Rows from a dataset
** Begin **
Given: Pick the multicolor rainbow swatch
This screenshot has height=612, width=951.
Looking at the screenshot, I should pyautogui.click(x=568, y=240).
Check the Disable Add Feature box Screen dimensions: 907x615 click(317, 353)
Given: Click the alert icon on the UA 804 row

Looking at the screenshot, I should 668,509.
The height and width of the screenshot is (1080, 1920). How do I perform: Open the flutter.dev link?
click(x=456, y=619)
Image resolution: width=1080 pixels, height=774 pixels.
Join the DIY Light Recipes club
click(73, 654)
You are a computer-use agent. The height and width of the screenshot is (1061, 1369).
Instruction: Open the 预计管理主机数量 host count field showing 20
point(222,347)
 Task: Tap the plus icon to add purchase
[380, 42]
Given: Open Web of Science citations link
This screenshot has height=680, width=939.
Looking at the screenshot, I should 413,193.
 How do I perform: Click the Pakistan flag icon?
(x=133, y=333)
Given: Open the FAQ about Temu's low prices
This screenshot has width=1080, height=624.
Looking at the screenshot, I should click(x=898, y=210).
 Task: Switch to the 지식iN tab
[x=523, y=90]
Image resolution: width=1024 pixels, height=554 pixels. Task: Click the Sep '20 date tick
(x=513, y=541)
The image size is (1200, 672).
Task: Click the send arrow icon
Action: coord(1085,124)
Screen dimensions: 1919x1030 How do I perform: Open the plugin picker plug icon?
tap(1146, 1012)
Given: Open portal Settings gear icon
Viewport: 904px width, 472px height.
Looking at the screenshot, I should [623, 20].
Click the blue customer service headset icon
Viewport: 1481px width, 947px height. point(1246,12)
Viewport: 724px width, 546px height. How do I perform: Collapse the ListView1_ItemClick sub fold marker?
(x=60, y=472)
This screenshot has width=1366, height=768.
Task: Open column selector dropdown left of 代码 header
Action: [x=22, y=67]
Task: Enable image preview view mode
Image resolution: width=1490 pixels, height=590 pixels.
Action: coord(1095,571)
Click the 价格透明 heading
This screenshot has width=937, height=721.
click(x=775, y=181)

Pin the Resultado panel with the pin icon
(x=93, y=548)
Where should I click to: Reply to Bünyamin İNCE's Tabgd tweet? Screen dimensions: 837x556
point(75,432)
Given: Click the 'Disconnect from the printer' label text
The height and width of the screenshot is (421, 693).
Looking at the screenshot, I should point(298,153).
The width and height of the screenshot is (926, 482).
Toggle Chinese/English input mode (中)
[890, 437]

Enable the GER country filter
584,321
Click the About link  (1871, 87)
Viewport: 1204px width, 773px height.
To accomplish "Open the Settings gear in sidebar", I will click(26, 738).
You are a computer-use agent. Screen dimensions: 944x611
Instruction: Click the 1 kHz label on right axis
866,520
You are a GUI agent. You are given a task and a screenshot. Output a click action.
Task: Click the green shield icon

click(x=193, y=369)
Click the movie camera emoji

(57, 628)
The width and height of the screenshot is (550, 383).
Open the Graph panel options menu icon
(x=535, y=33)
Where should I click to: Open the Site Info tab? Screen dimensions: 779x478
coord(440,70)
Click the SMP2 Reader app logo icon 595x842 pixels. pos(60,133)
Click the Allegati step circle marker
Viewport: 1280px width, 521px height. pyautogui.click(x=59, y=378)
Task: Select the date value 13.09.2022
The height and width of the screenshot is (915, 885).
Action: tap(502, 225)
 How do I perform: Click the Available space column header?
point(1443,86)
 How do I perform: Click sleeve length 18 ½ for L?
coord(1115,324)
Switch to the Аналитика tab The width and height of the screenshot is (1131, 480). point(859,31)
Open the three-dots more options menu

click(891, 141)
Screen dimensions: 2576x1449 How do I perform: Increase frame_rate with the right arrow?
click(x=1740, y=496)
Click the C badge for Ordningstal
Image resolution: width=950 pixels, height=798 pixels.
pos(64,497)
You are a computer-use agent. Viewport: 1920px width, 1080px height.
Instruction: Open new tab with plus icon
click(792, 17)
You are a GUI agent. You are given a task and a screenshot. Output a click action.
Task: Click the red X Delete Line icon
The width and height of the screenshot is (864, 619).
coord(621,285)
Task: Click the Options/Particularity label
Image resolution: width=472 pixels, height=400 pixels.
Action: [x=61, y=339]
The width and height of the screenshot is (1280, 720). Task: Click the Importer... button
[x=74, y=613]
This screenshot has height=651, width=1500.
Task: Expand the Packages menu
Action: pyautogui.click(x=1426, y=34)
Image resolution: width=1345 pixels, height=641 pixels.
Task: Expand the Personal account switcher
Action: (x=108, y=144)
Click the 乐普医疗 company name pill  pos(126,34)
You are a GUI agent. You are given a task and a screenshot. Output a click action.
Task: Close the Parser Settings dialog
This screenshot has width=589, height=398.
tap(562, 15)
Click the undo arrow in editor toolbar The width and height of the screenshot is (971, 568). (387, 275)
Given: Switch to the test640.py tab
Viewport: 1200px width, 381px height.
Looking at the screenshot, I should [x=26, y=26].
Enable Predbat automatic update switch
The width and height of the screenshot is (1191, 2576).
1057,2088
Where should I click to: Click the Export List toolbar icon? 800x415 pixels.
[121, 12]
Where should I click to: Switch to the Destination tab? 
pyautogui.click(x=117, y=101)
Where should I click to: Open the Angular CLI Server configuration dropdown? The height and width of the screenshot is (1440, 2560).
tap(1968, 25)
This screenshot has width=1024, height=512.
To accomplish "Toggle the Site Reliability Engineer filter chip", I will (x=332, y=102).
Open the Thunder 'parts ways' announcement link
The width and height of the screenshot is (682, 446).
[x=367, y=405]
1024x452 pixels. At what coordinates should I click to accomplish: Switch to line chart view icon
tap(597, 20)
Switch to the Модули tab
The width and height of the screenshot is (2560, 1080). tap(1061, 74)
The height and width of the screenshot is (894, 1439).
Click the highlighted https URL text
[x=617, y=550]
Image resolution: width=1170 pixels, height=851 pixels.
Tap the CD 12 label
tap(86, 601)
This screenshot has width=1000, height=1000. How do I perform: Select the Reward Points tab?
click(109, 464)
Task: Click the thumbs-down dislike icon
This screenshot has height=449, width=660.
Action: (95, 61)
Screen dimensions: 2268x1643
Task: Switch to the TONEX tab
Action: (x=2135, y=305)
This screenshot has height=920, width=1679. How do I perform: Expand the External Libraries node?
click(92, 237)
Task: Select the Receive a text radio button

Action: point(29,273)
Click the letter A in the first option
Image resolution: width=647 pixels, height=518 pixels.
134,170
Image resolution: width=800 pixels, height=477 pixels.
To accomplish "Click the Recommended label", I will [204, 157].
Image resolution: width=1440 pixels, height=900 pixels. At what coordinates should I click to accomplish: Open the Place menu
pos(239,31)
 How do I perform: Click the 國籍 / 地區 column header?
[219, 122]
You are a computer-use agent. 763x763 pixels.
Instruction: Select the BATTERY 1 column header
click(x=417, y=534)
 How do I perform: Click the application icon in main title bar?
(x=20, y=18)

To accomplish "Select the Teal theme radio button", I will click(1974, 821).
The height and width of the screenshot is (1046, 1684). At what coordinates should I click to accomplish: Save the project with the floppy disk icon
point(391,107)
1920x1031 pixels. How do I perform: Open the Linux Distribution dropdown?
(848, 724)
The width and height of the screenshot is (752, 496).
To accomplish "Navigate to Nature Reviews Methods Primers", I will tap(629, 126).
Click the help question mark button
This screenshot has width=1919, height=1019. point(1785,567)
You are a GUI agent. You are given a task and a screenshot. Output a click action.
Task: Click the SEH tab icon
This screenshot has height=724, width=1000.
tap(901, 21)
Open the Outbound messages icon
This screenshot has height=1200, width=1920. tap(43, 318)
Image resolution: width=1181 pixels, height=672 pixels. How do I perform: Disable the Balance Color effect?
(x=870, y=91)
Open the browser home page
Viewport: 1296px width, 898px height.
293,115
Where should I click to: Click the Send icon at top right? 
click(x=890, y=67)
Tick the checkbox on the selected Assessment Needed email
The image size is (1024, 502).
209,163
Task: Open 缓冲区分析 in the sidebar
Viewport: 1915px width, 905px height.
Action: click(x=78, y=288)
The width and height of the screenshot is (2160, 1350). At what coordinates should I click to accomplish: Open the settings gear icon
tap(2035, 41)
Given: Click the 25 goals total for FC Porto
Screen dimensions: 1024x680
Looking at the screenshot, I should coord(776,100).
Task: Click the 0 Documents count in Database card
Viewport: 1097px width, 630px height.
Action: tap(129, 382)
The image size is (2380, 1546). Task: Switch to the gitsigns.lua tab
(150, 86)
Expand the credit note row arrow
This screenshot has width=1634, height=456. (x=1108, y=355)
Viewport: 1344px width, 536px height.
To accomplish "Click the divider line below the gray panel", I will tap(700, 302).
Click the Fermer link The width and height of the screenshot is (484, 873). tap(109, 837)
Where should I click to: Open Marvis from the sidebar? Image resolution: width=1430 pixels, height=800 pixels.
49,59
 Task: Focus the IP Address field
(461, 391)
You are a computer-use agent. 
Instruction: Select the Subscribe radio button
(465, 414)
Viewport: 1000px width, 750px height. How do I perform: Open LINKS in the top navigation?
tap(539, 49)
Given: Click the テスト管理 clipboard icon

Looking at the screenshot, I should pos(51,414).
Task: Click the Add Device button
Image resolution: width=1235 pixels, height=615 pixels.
** End **
*WHAT IS EXPECTED*:
Convert the records from the first line through the line containing "Looking at the screenshot, I should 668,509.", inclusive, into a Markdown table with the columns Row and Line. Put one numbered line per row and omit any blank lines.

*THE COMPLETED TASK*:
| Row | Line |
|---|---|
| 1 | Given: Pick the multicolor rainbow swatch |
| 2 | This screenshot has height=612, width=951. |
| 3 | Looking at the screenshot, I should pyautogui.click(x=568, y=240). |
| 4 | Check the Disable Add Feature box Screen dimensions: 907x615 click(317, 353) |
| 5 | Given: Click the alert icon on the UA 804 row |
| 6 | Looking at the screenshot, I should 668,509. |